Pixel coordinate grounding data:
***
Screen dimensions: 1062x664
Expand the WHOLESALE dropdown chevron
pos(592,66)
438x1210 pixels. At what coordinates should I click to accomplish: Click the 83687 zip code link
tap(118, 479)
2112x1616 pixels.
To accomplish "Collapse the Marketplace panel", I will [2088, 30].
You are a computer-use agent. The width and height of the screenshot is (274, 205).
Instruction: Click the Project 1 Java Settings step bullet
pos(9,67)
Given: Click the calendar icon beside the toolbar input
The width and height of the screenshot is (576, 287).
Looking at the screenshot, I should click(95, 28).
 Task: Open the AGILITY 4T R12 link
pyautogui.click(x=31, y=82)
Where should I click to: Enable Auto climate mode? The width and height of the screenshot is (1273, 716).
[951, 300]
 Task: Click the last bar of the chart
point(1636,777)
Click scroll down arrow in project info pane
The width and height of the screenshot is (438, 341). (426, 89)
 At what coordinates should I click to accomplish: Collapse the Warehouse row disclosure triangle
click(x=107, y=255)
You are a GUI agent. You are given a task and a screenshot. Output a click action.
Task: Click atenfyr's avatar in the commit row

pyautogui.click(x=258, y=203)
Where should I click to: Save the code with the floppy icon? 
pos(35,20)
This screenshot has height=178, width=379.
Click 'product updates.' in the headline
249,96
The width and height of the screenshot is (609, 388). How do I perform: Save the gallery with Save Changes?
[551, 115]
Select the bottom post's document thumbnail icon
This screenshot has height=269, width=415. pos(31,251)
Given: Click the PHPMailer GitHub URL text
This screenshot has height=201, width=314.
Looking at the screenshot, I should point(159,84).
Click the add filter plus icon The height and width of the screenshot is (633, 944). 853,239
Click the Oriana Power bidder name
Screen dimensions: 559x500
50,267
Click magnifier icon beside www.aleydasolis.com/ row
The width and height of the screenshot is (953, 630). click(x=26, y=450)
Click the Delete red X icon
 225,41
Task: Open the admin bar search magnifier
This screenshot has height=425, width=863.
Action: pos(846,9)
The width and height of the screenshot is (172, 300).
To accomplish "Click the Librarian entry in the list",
***
■ What you are asked to do ■
Reproduce the lines of the entries above from the one with "Select the bottom" to the one with "Click the add", both included, exactly and without any other line.

■ Answer section ■
Select the bottom post's document thumbnail icon
This screenshot has height=269, width=415. pos(31,251)
Given: Click the PHPMailer GitHub URL text
This screenshot has height=201, width=314.
Looking at the screenshot, I should point(159,84).
Click the add filter plus icon The height and width of the screenshot is (633, 944). 853,239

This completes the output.